*** SELECTED PASSAGE ***

Home

Donate

Myanmar Cannot Wait: Only Coordinated Global Pushback Will Stop Escalating Violence and Repression

Dhevy Sivaprakasam, Alexia Skok, Wai Phyo Mint, Golda Benjamin / Aug 17, 2023

Dhevy Sivaprakasam is Senior Policy Counsel, Golda Benjamin is Asia-Pacific Campaigner, Wai Phyo Myint is Asia Pacific Policy Analyst, and Alexia Skok is Communications and Media Manager at Access Now.

Nyaunghswe, Myanmar - 17 Feb 2021: Myanmar people took to the streets to protest against the military coup. Shutterstock/R. Bociaga

This Sunday, August 20, it will be two years since curfew-style internet shutdowns across Myanmar’s Hpakant township disconnected the world from the ongoing devastation inflicted by the military. Heinous reports of targeted airstrikes, widespread arson, ill-treatment, and killings continue to trickle out from the township — and many others across the country — hampered by connectivity blockages. Over 50 million people in Myanmar are now halfway through a third harrowing year of repression. Yet, as the crisis slides out of news cycles, there is no decisive pushback from the international community on the horizon.

Control of information allows for control of people. The military’s coup is also digital — and the online takeover is very nearly complete. Governments cannot continue to simply sit idle as the Myanmar military terrorizes a nation with impunity through the abuse of surveillance tools and internet shutdowns to perpetrate atrocities. They must commit to and coordinate effective measures to ban the sale of surveillance technologies and assistance to the military, and provide alternative means for internet access to combat the devastating impacts of shutdowns and targeted blockings.

*** SUPPLIED INFORMATION ***

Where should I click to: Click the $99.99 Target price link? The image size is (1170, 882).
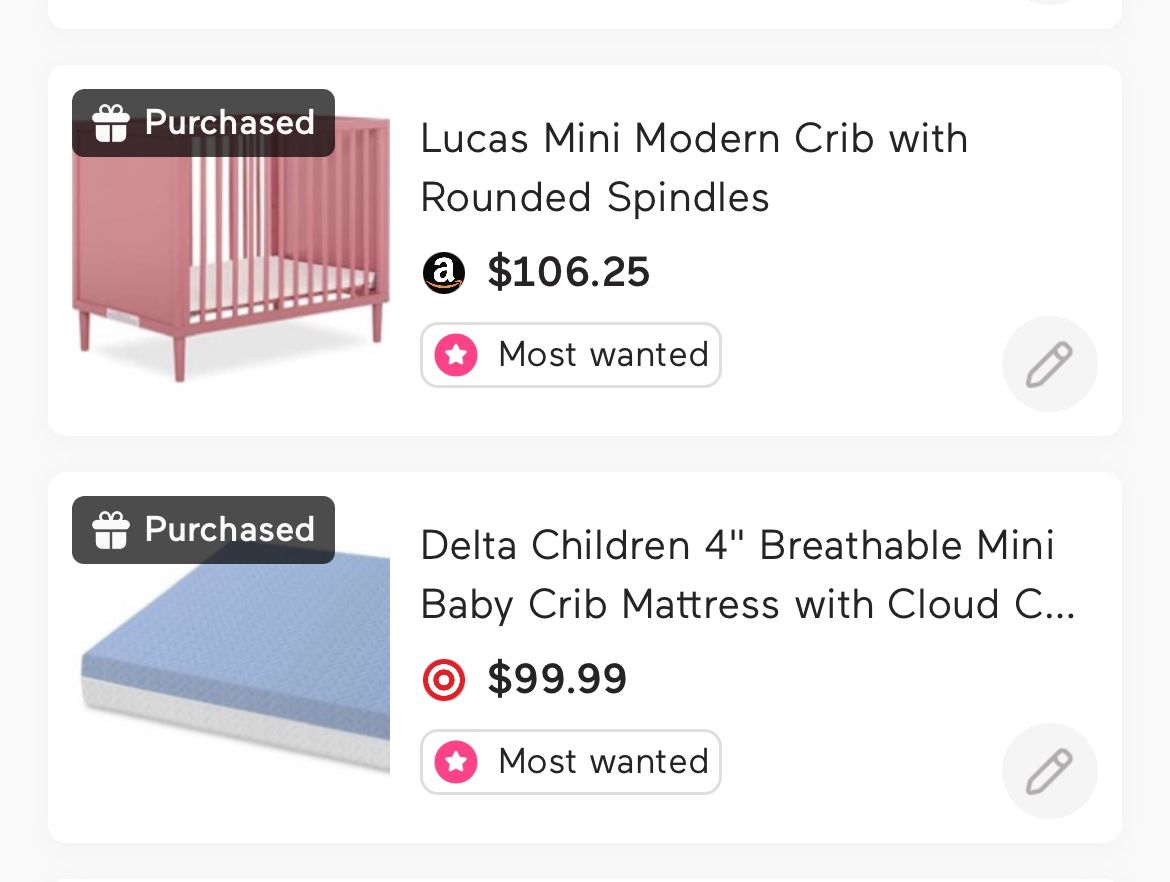(557, 678)
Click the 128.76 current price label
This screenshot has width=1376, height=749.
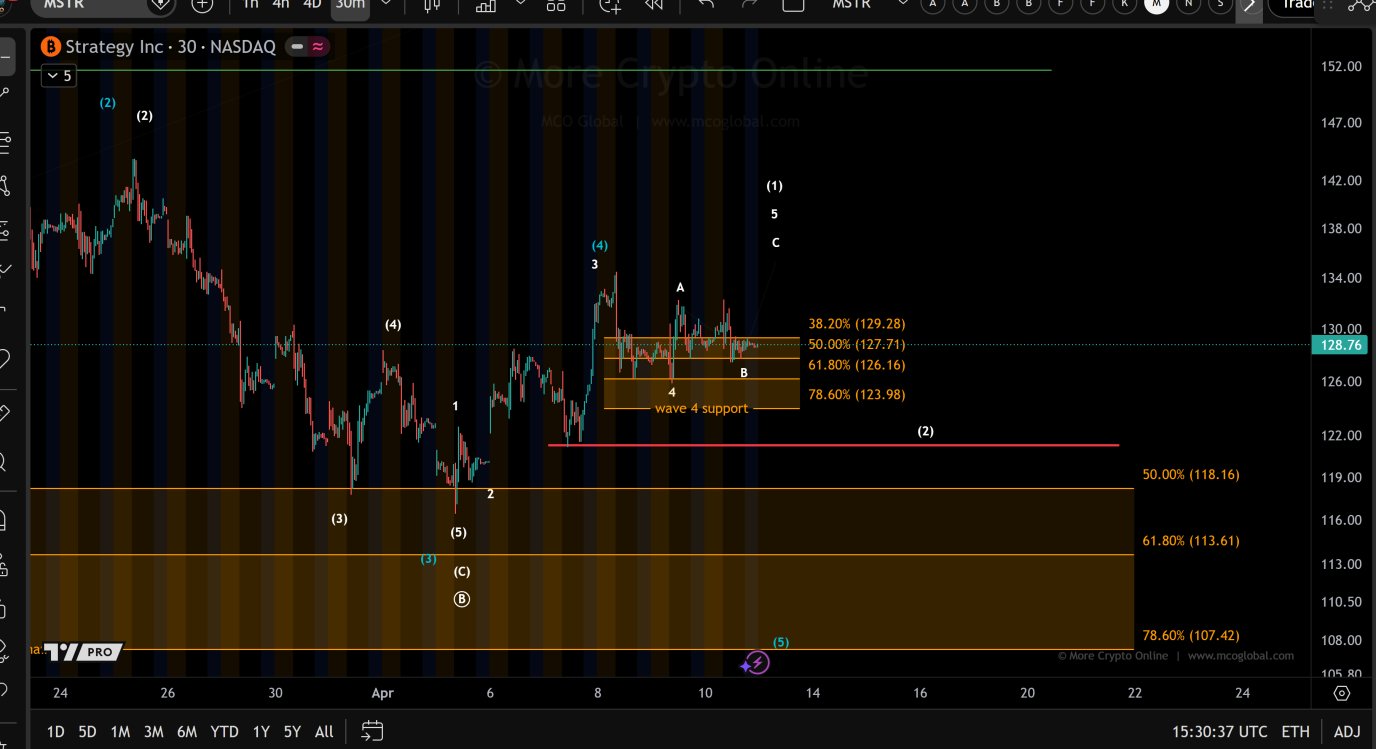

***

• **TASKS TO COMPLETE**
**a)** Set down the stretch of the Myanmar article from "Dhevy Sivaprakasam is" through "at Access Now.", word for word.
**b)** Carry the article on Myanmar's internet shutdowns forward from its final sentence.

• **ANSWERS BY TASK**
**a)**
Dhevy Sivaprakasam is Senior Policy Counsel, Golda Benjamin is Asia-Pacific Campaigner, Wai Phyo Myint is Asia Pacific Policy Analyst, and Alexia Skok is Communications and Media Manager at Access Now.

**b)**
Abuse of surveillance technologies

In a desperate bid to seek international legitimacy, the junta seems determined to impose elections on the people of Myanmar “under any circumstances.” Yet, it recently extended the state of emergency for the fourth time, indefinitely delaying planned elections and granting itself a time extension to ramp up surveillance infrastructure and fortify an invisible digital prison within which people are monitored, marked, and ultimately forced into subservient voting.

The military already has near-complete domination of Myanmar’s online spaces. It has activated intercept spyware across a telecommunications network it fully controls, and revised regulatory frameworks to facilitate unfettered collection of data relating to people’s locations, communications, relationships, and other essential information such as banking and property ownership. It has expanded biometric systems, including pilot projects discriminatorily tracking minority communities, and is reportedly forcing small business owners to install closed-circuit televisions (CCTVs) while demanding full-body images to track household numbers. All of this information is being collated into a national database for military oversight, while it plows on with efforts to conduct a population census by 2024 for the looming elections. This arsenal of technological tools is propping open digital windows into the lives of millions, laying bare snippets of private information that the junta is meticulously puzzling together, creating invasive pictures of individuals’ personal lifestyles, experiences, and behaviors.

But there are global actors at play assisting the junta. The digital tools the military is relying on are not domestic. They come from foreign suppliers, and international actors facilitate their procurement and deployment. In January, Yanghee Lee, member of the Special Advisory Council for Myanmar, highlighted how the Myanmar military has “evaded sanctions for decades” with the “assistance of foreign companies” — including reported support from China’s Aerospace Science and Technology Corporation in providing surveillance drones. Then in May, Tom Andrews, the UN Special Rapporteur for Myanmar, further exposed shadowy global networks sending weapons shipments to Myanmar — including the consignment of surveillance technologies by India’s Bharat Electronics and Russia’s United Aircraft Corporation. Reports have also revealed military procurement of biometric technologies from China’s Zhejiang Dahua Technology, Huawei Technologies Co. Ltd and Hikvision and intercept spyware from Israel’s Cognyte Software Ltd.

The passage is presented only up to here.